DHCP Lease Management capability with enhanced DNS security is the solution

The only way to handle such a challenge is to implement a unified DDI solution, especially capable of providing DHCP leases to the large number of consumers connecting and disconnecting over a very short span of time. At many venues, when the gates open you may have 10,000 people connecting in the first 20 minutes. Performance of DHCP lease management is key in such an environment, providing better connectivity for users and improving traffic response. Also, by using a captive portal to identify connecting users and their devices (type, vendor, OS), organizers are able to better control Wi-Fi access by enabling enforcement of device-specific policies.

Lastly, securing DHCP access with an additional DNS security solution to protect from DDoS attacks and DNS tunneling, for instance, must be a fundamental part of the global solution.
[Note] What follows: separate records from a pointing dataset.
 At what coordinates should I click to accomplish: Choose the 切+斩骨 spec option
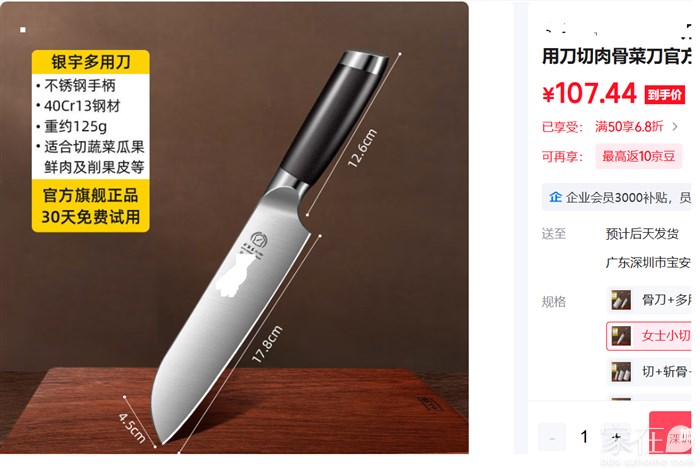pos(649,371)
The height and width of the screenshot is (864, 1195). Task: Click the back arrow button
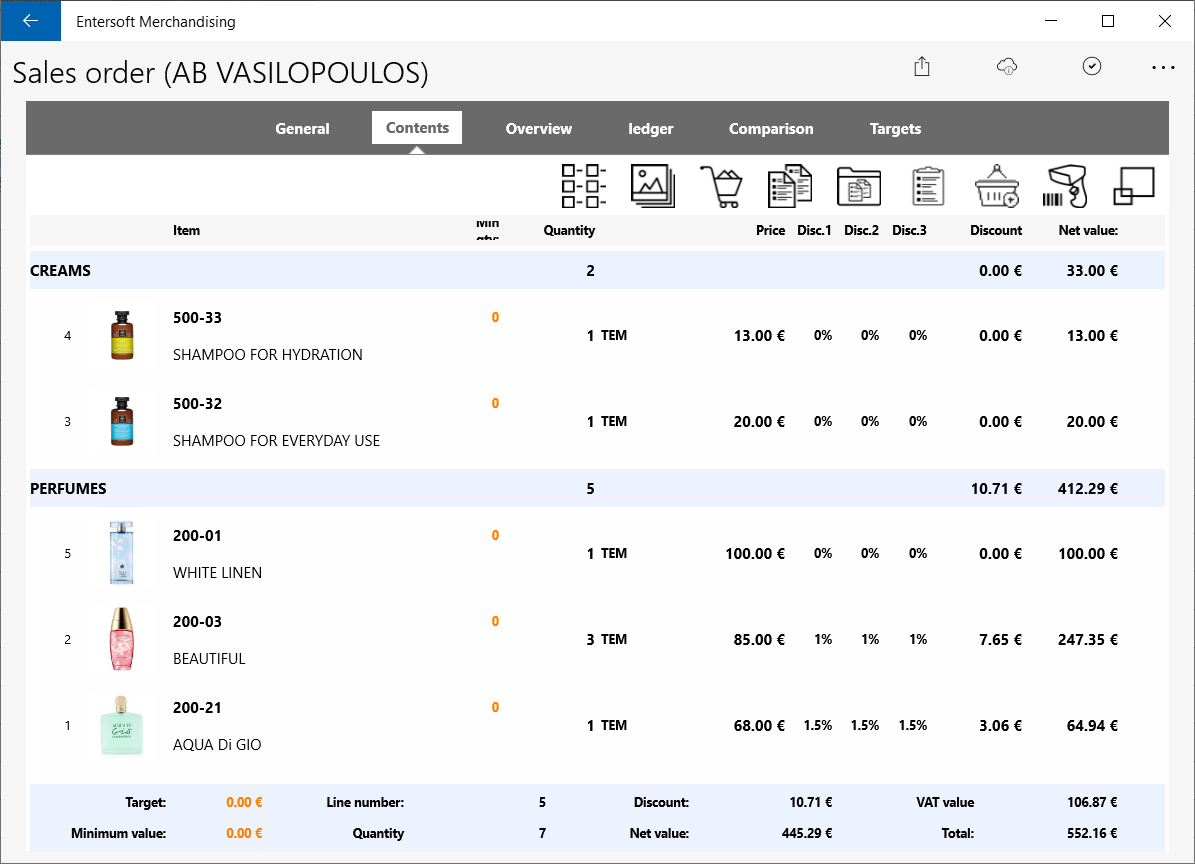pyautogui.click(x=30, y=21)
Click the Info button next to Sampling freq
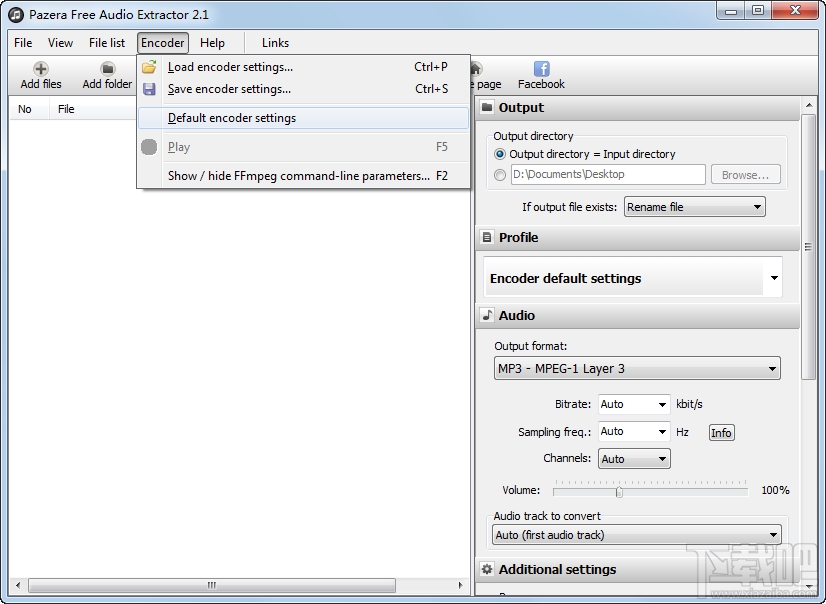The height and width of the screenshot is (604, 826). click(721, 432)
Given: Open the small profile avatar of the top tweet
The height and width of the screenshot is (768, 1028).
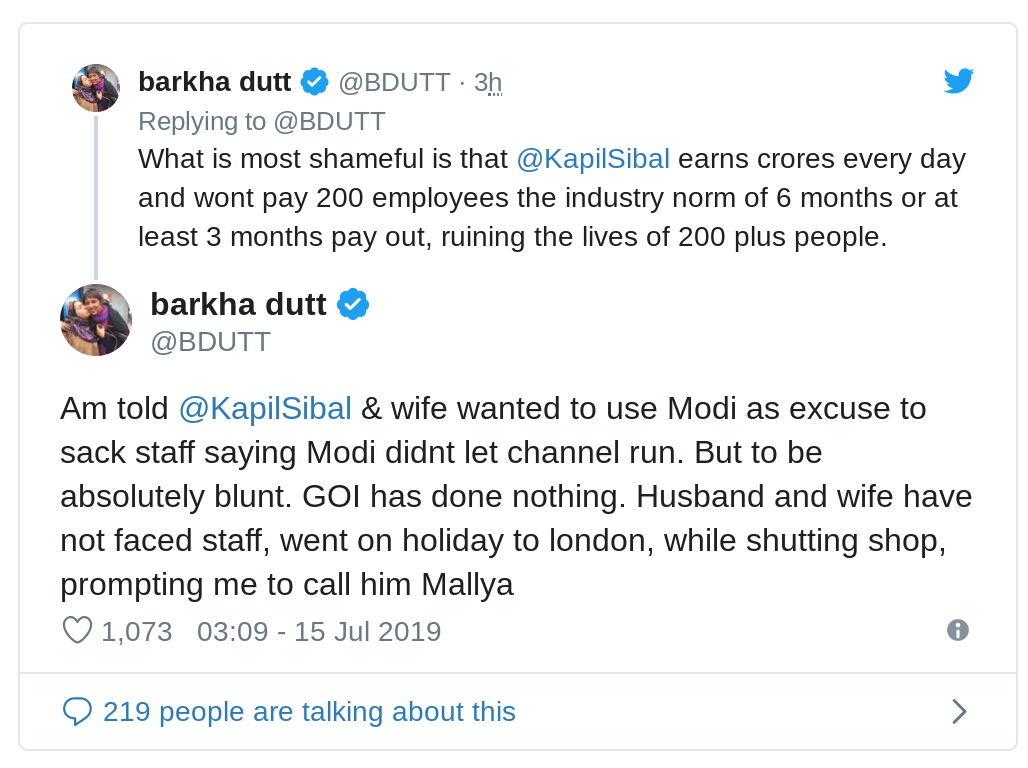Looking at the screenshot, I should click(96, 88).
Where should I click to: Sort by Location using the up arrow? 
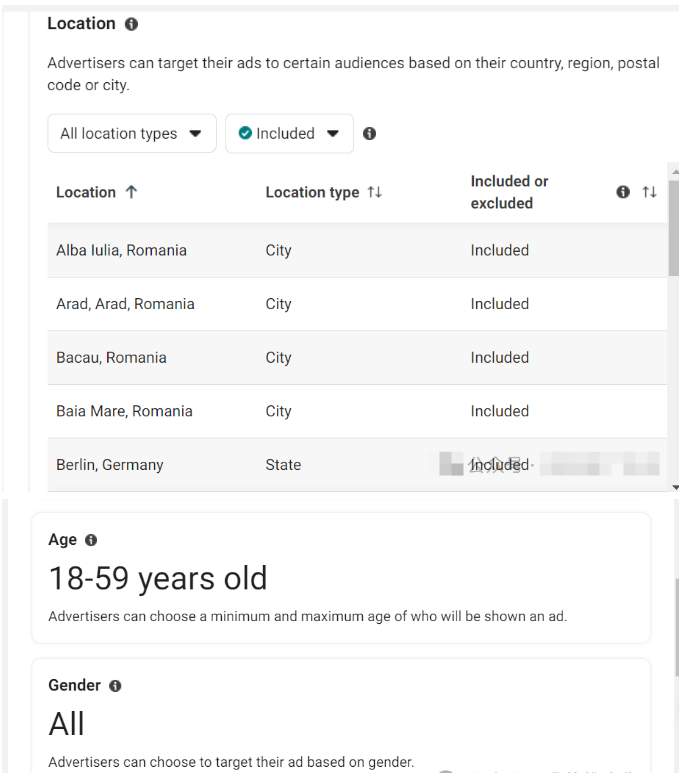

When we are surfing on the Internet during such events like concerts, we obviously do not want to have our personal data being stolen. Therefore, public and private DNS need to be protected from both external and internal threats.

Protection, continuity of service and enhanced user experience

The IT departments of venues such as Roland Garros and Stade de France are amongst many who have already been convinced of the importance to analyze traffic and adapt protection mechanisms to mitigate the risk of false positives, while ensuring DNS service integrity and continuity to legitimate clients.

By auditing traffic, deploying solutions capable of absorbing large volumes of traffic and implementing threat detection solutions, they were able to cope with huge DNS loads (absorbing peak loads with high capacity cache service) to reinforce the availability of DNS service and secure mobile clients with relevant protection. Adaptive countermeasures like rescue and quarantine modes have also helped give visitors a smooth, pleasurable internet experience.

Spectators can then enjoy tennis and instantly share pictures and sentiments on social networks thanks to the powerful, secure and high-speed Wi-Fi access provided. And for me, I can live my passion while still being securely connected in case of any urgent customer matter.